Dan Burrows is Kiplinger's senior investing writer, having joined the august publication full time in 2016.


A long-time financial journalist, Dan is a veteran of SmartMoney, MarketWatch, CBS MoneyWatch, InvestorPlace and DailyFinance. He has written for The Wall Street Journal, Bloomberg, Consumer Reports, Senior Executive and Boston magazine, and his stories have appeared in the New York Daily News, the San Jose Mercury News and Investor's Business Daily, among other publications. As a senior writer at AOL's DailyFinance, Dan reported market news from the floor of the New York Stock Exchange and hosted a weekly video segment on equities.


Once upon a time – before his days as a financial reporter and assistant financial editor at legendary fashion trade paper Women's Wear Daily – Dan worked for Spy magazine, scribbled away at Time Inc. and contributed to Maxim magazine back when lad mags were a thing. He's also written for Esquire magazine's Dubious Achievements Awards.
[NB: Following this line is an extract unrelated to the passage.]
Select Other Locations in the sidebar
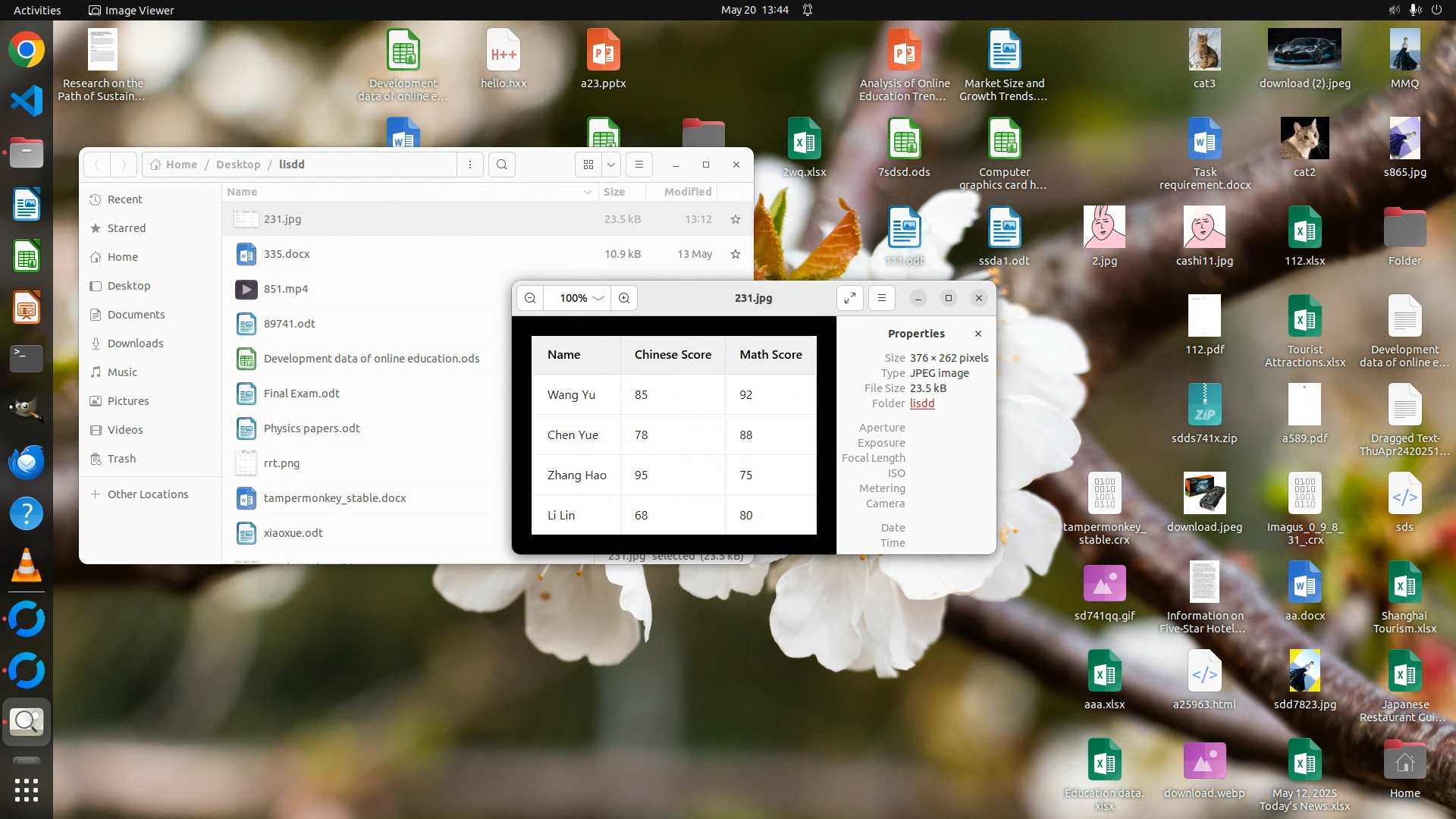Viewport: 1456px width, 819px height. pyautogui.click(x=148, y=494)
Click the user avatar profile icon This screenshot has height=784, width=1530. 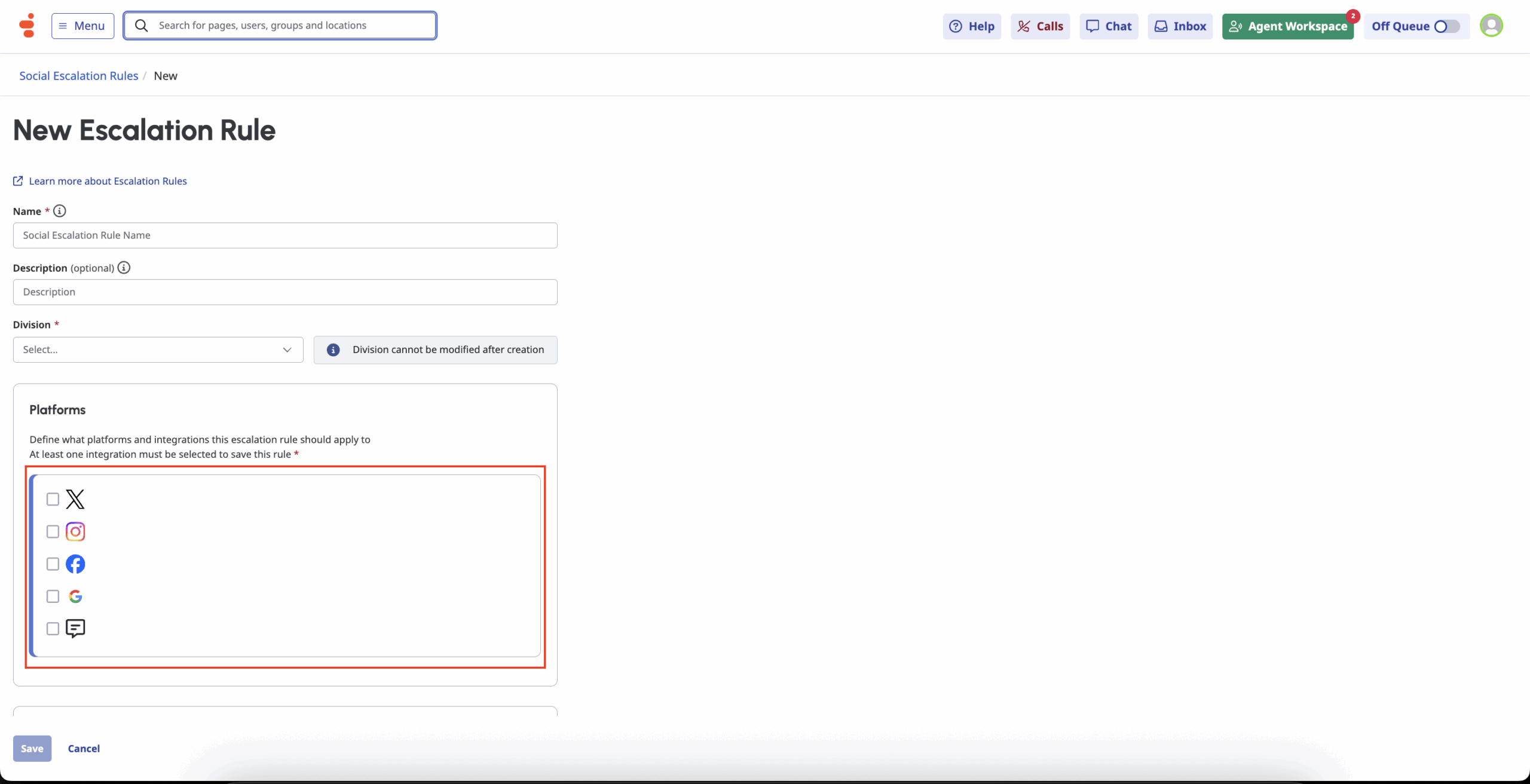(x=1491, y=26)
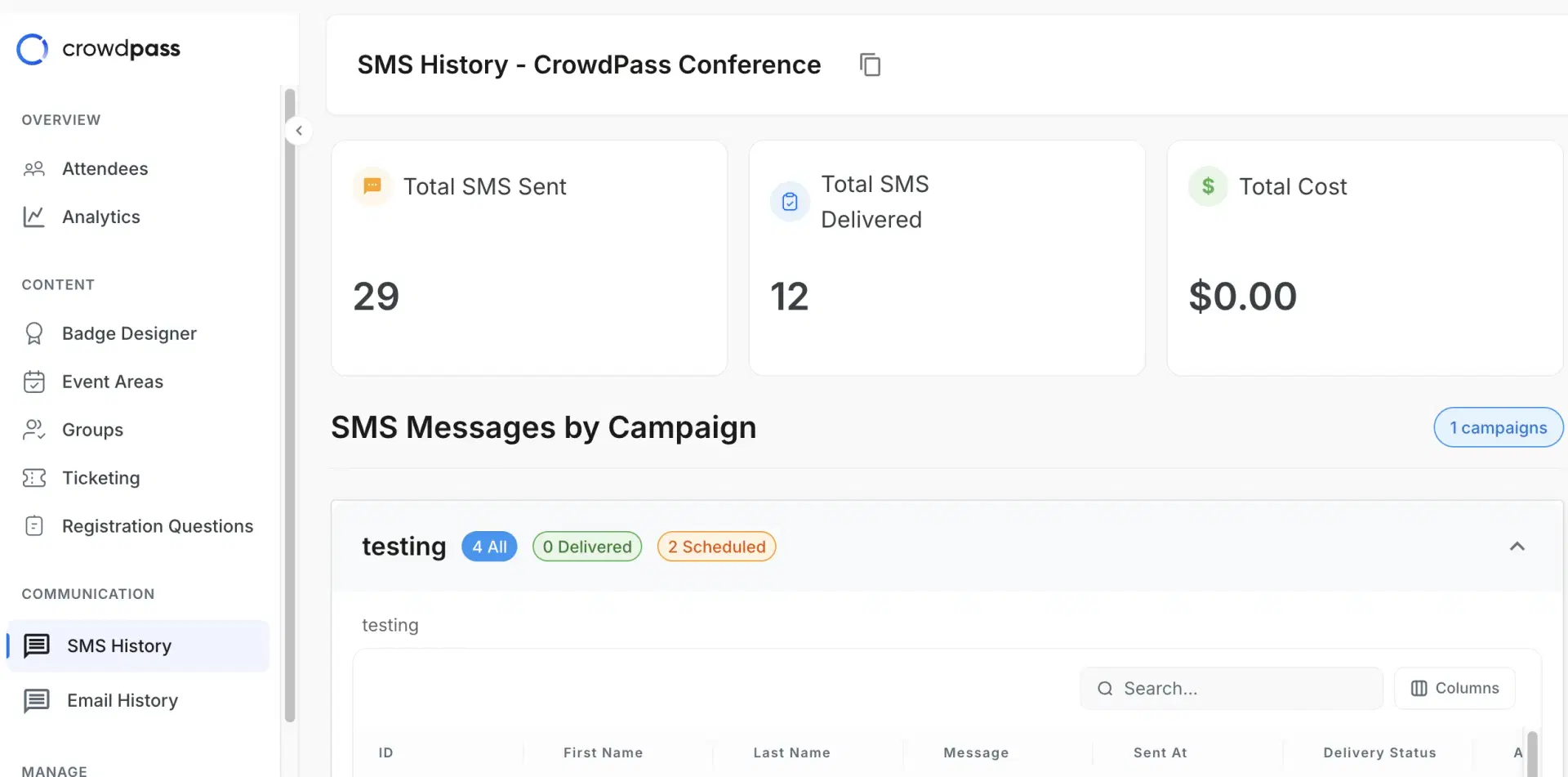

In his current role at Kiplinger, Dan writes about equities, fixed income, currencies, commodities, funds, macroeconomics, demographics, real estate, cost of living indexes and more.


Dan holds a bachelor's degree from Oberlin College and a master's degree from Columbia University.


Disclosure: Dan does not trade stocks or other securities. Rather, he dollar-cost averages into cheap funds and index funds and holds them forever in tax-advantaged accounts.